(Beginning of SOURCE DATA)

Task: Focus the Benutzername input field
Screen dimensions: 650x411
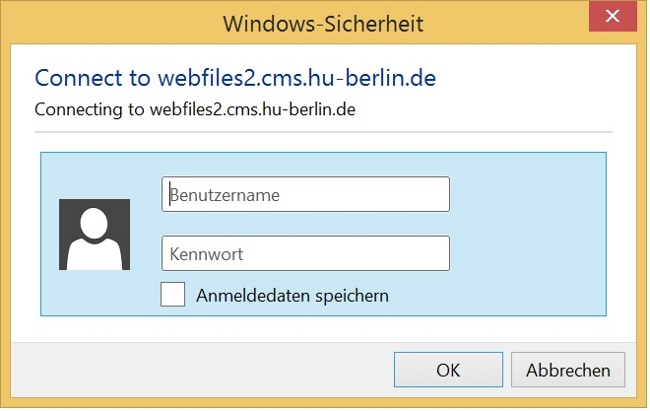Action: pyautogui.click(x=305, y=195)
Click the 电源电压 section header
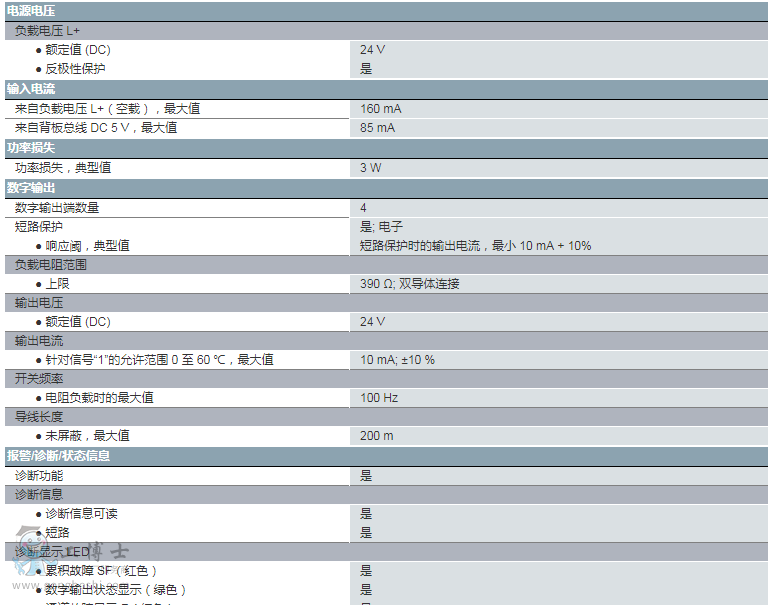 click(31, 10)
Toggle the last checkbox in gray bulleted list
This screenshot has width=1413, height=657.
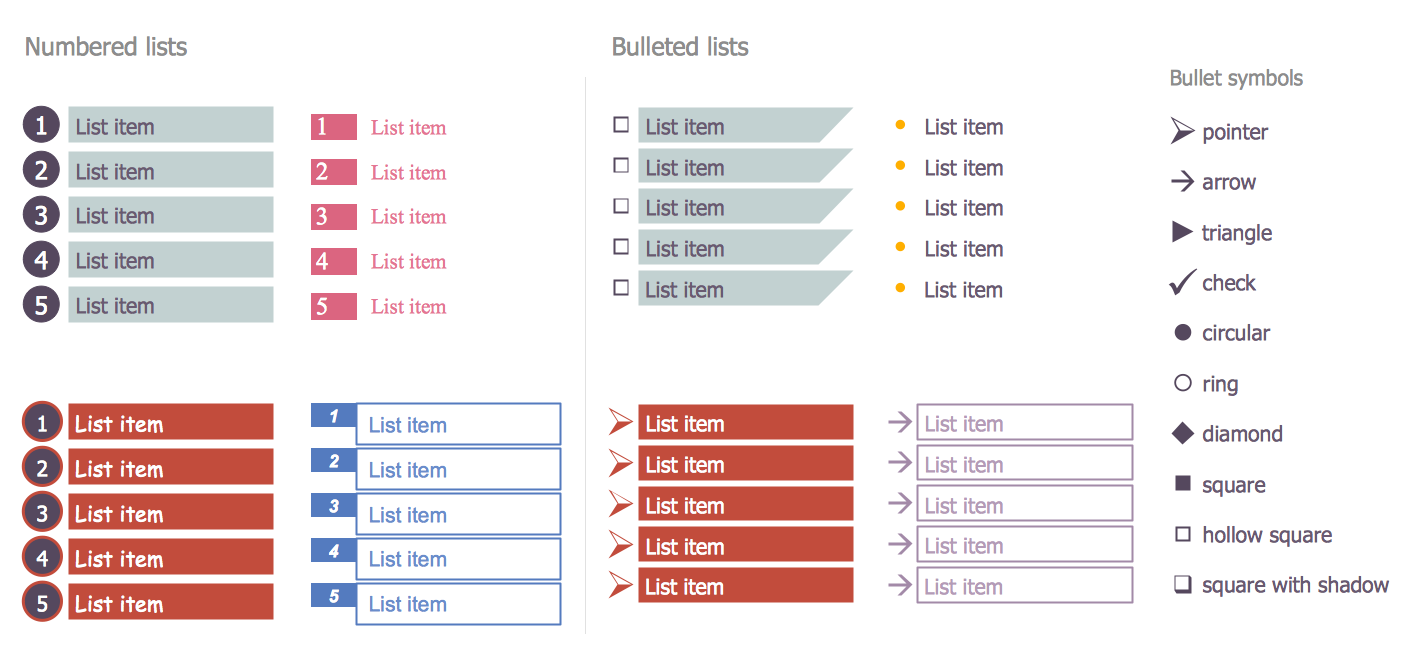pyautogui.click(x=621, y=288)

(End of SOURCE DATA)

=== WHAT TO WORK ON ===
In your copy of the records above, include every line exactly but no pictures.

=== OUTPUT ===
Task: Focus the Benutzername input field
Screen dimensions: 650x411
Action: pyautogui.click(x=305, y=195)
Click the 电源电压 section header
 click(31, 10)
Toggle the last checkbox in gray bulleted list
This screenshot has width=1413, height=657.
pyautogui.click(x=621, y=288)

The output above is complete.